Approach Time Complexity Space Complexity Notes
Brute Force O(n^k) O(k) Explore all sequences of stay/move decisions
Dynamic Programming O(k * n^2) O(n) Compute max score for each day and city using previous day's results

Algorithm Walkthrough

  1. Initialize a DP array dp of size n to store the maximum score for each city on the current day. Initially, set dp[j] to stayScore[0][j] for day 0 because the tourist can start in any city.
  2. Iterate over each day i from 1 to k-1. For each city j (destination city for day i), calculate the maximum points achievable by either staying or traveling:

a. Staying: Add stayScore[i][j] to dp[j] from the previous day.

b. Traveling: Consider every other city m as the source city from the previous day. Add dp[m] + travelScore[m][j] + stayScore[i][j] and keep track of the maximum. 3. Update the dp array with the newly calculated scores for day i. 4. After processing all k days, the maximum value in dp will be the answer because it represents the best score achievable ending in any city on the last day.

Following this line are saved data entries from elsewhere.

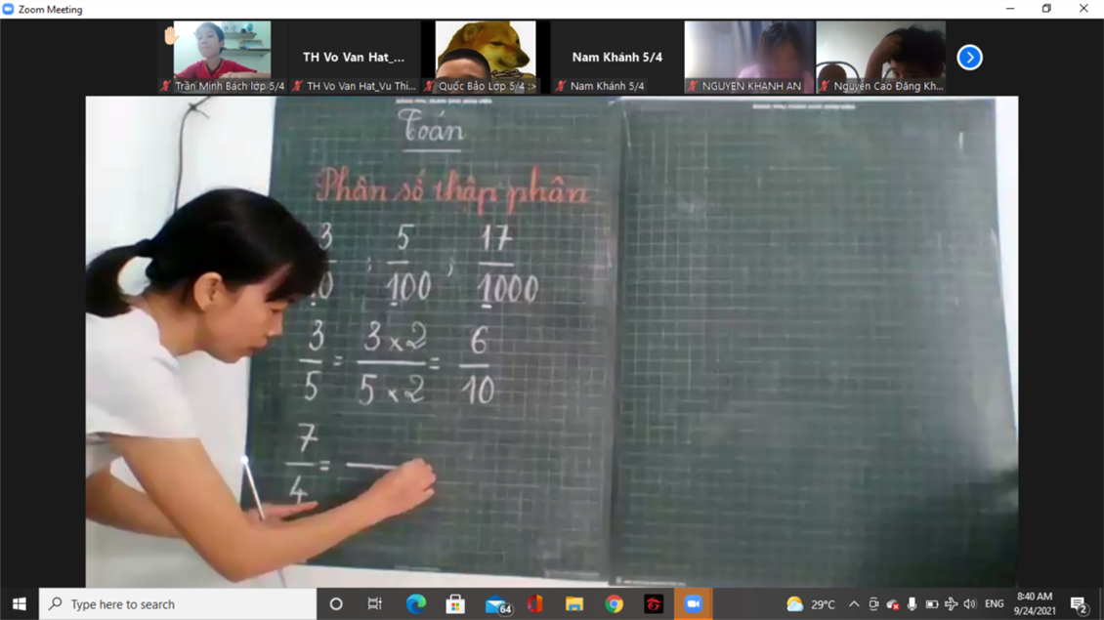Open File Explorer from the taskbar
The height and width of the screenshot is (620, 1104).
[574, 604]
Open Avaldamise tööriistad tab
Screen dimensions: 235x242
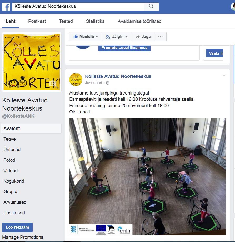[x=139, y=21]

Why it works: By storing the best achievable score for each city for the previous day, we ensure that for each day, we only compute the best possible outcome using optimal substructure. The algorithm always picks the maximum achievable score at each step, ensuring global optimality.

Python Solution

from typing import List

class Solution:
    def maxScore(self, n: int, k: int, stayScore: List[List[int]], travelScore: List[List[int]]) -> int:
        dp = stayScore[0][:]  # Maximum points for each city on day 0

        for day in range(1, k):
            new_dp = [0] * n
            for dest in range(n):
                max_score = 0
                for src in range(n):
                    score = dp[src] + (travelScore[src][dest] if src != dest else 0)
                    max_score = max(max_score, score)
                new_dp[dest] = max_score + stayScore[day][dest]
            dp = new_dp

        return max(dp)

In this implementation, dp represents the maximum score for each city on the current day. For each day, we calculate the maximum score for reaching each city by considering all possible source cities from the previous day, adding the travel score if moving, and then adding the stay score for that day.

Go Solution

func maxScore(n int, k int, stayScore [][]int, travelScore [][]int) int {
    dp := make([]int, n)
    copy(dp, stayScore[0])

    for day := 1; day < k; day++ {
        newDP := make([]int, n)
        for dest := 0; dest < n; dest++ {
            maxScore := 0
            for src := 0; src < n; src++ {
                score := dp[src]
                if src != dest {
                    score += travelScore[src][dest]
                }
                if score > maxScore {
                    maxScore = score
                }
            }
            newDP[dest] = maxScore + stayScore[day][dest]
        }
        dp = newDP
    }

    result := 0
    for _, val := range dp {
        if val > result {
            result = val
        }
    }
    return result
}

The Go implementation follows the same logic as Python. Arrays are used instead of lists, and a temporary newDP slice stores the updated scores for each day.

Worked Examples

Example 1:

n = 2, k = 1
stayScore = [[2, 3]]
travelScore = [[0, 2], [1, 0]]

Day 0: dp = [2, 3]

Maximum score = max(2, 3) = 3

Example 2:

n = 3, k = 2
stayScore = [[3, 4, 2], [2, 1, 2]]
travelScore = [[0, 2, 1], [2, 0, 4], [3, 2, 0]]

Day 0: dp = [3, 4, 2]

Day 1 calculations:

  • Destination 0: max(3+0, 4+2, 2+3) + 2 = max(3,6,5)+2=6+2=8
  • Destination 1: max(3+2,4+0,2+2)+1=max(5,4,4)+1=5+1=6
  • Destination 2: max(3+1,4+4,2+0)+2=max(4,8,2)+2=8+2=10

dp = [8,6,10], maximum = 10

Wait, the problem output is 8 in the example. This indicates that the tourist chooses starting city 1, stays, then moves optimally.

Let's trace carefully:

  • Day 0 dp = [3,4,2]
  • Day 1:

Destination 0:

  • from 0: 3+0 + stayScore[1][0]=3+0+2=5
  • from 1: 4+2 +2=6+2=8 ??? Wait stayScore added separately

Better: max(dp[src] + travelScore[src][dest] + stayScore[1][dest])

dest=0:

  • src=0: 3 + 0 + 2=5
  • src=1: 4 + 2 + 2=8
  • src=2: 2 +3 +2=7

dest=0 max=8

dest=1:

  • src=0:3+2+1=6
  • src=1:4+0+1=5
  • src=2:2+2+1=5

dest=1 max=6

dest=2:

  • src=0:3+1+2=6
  • src=1:4+4+2=10
  • src=2:2+0+2=4

dest=2 max=10

Wait, problem says output=8, so the correct path is staying in city 1 day 0, then moving to city 2 day 1?